Al principio era casi como un autómata y realizaba sin pensar las acciones imprescindibles para mantenerme vivo.
Me comí el segundo conejo que atrapé, y el tercero. Encontré unas matas de fresas silvestres. Arranqué raíces. Al final del cuarto día, tenía cuanto necesitaba para sobrevivir: un hoyo rodeado de piedras donde hacer fuego y un refugio para mi laúd. Incluso había reunido un pequeño montón de alimentos a los que podría recurrir en caso de emergencia.
También tenía una cosa que no necesitaba: tiempo. Una vez que me hube ocupado de mis necesidades inmediatas, me di cuenta de que no tenía nada que hacer. Creo que fue entonces cuando una pequeña porción de mi mente empezó a despertar poco a poco.
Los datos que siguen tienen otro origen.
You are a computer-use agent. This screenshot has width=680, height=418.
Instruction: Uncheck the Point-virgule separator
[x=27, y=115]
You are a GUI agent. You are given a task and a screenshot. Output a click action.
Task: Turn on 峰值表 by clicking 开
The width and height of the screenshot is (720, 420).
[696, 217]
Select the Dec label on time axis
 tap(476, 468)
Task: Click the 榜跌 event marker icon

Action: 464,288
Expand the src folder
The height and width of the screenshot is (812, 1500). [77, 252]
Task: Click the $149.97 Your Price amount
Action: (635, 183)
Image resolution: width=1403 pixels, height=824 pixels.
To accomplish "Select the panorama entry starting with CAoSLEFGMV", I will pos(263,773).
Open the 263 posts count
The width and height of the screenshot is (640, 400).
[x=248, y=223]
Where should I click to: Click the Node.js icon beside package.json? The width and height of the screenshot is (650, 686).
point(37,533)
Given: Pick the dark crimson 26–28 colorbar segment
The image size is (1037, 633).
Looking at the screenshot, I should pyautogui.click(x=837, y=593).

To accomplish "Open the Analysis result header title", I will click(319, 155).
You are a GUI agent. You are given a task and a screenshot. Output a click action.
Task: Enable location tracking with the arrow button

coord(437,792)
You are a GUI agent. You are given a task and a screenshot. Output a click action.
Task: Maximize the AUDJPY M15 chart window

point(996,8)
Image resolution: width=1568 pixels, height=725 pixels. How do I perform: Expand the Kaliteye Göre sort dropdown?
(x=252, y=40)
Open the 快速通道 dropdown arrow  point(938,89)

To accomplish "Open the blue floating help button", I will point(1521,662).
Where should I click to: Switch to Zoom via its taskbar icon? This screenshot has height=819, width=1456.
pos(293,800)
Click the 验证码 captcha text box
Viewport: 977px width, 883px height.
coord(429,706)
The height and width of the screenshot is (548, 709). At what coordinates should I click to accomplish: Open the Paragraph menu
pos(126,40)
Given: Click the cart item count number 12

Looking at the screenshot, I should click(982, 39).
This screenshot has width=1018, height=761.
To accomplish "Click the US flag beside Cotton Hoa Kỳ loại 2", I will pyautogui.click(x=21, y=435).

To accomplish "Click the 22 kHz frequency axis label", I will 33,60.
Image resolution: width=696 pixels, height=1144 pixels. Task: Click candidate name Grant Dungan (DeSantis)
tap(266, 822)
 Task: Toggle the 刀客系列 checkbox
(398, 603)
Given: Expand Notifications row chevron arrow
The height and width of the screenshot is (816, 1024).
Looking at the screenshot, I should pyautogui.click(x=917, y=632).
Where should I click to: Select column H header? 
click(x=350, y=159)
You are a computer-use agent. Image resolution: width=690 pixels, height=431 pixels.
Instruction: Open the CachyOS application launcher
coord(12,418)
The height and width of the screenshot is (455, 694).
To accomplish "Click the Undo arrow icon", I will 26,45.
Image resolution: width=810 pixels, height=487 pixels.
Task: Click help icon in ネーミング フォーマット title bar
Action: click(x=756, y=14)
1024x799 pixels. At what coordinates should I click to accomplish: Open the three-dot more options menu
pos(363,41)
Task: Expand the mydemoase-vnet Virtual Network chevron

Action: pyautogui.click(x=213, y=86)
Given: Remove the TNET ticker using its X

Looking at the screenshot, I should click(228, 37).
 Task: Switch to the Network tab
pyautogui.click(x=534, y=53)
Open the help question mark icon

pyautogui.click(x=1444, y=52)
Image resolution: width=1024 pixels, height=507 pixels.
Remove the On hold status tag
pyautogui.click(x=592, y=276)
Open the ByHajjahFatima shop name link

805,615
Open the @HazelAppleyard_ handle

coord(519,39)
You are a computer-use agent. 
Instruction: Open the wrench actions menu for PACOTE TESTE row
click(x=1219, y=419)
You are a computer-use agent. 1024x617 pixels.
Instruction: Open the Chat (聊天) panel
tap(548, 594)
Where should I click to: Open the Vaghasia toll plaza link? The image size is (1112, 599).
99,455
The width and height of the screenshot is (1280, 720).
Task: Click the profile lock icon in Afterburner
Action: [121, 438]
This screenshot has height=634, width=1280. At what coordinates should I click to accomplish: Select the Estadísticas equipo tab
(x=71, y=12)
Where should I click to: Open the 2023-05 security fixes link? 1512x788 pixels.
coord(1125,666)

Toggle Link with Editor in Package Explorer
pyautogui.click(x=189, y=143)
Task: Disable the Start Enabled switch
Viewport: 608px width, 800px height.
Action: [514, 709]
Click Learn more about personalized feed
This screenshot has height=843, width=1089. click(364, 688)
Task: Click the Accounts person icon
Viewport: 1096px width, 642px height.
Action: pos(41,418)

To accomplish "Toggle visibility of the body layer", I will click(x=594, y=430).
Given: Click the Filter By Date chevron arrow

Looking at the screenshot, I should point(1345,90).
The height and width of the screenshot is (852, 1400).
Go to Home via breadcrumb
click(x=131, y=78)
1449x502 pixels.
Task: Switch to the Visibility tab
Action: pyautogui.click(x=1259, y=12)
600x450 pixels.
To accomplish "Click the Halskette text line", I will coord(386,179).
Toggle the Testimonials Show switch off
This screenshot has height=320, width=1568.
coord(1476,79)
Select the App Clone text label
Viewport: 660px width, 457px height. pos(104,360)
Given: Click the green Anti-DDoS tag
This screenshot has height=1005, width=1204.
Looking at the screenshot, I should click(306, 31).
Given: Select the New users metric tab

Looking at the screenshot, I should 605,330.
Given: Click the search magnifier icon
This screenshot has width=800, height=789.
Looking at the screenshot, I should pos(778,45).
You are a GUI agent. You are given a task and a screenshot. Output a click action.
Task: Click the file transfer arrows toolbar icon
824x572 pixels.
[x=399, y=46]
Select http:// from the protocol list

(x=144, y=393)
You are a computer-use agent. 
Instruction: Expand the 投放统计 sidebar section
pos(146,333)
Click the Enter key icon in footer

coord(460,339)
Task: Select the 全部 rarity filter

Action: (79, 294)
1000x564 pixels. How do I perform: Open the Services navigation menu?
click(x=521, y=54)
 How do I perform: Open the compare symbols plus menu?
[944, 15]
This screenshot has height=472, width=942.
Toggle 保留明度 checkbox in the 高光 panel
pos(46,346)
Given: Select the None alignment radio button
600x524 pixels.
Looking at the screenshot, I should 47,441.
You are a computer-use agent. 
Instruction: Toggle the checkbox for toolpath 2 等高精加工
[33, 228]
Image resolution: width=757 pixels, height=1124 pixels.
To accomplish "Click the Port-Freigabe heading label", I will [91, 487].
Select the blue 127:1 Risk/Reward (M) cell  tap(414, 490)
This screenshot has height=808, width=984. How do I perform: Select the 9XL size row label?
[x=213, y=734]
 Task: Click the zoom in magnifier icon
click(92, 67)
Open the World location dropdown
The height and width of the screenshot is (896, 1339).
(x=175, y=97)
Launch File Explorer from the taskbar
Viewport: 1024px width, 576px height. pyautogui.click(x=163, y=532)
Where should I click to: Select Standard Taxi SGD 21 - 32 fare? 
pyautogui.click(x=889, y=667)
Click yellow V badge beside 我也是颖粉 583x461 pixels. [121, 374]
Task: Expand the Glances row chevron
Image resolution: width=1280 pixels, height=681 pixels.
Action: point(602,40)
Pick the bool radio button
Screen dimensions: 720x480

No os confundáis: ya no era yo mismo. Al menos no era la misma persona que un ciclo atrás. En todo lo que hacía empleaba por entero mi cerebro, para que no quedara ninguna parte desocupada, libre para recordar.
Adelgacé y mi aspecto físico empeoró. Dormía bajo la lluvia o bajo el sol, sobre la blanda hierba, sobre la húmeda tierra o sobre las piedras con una indiferencia que solo el sufrimiento puede proporcionar. Únicamente me fijaba en mi entorno cuando llovía, porque entonces no podía sacar mi laúd para tocar, y eso me dolía.
Claro que tocaba. Tocar era mi único consuelo.
Hacia finales del primer mes, se me habían formado unos callos duros como piedras en los dedos y podía tocar durante horas seguidas. Tocaba y volvía a tocar todas las canciones que sabía de memoria. Luego empecé a tocar también las canciones que recordaba a medias, llenando como podía las partes que había olvidado.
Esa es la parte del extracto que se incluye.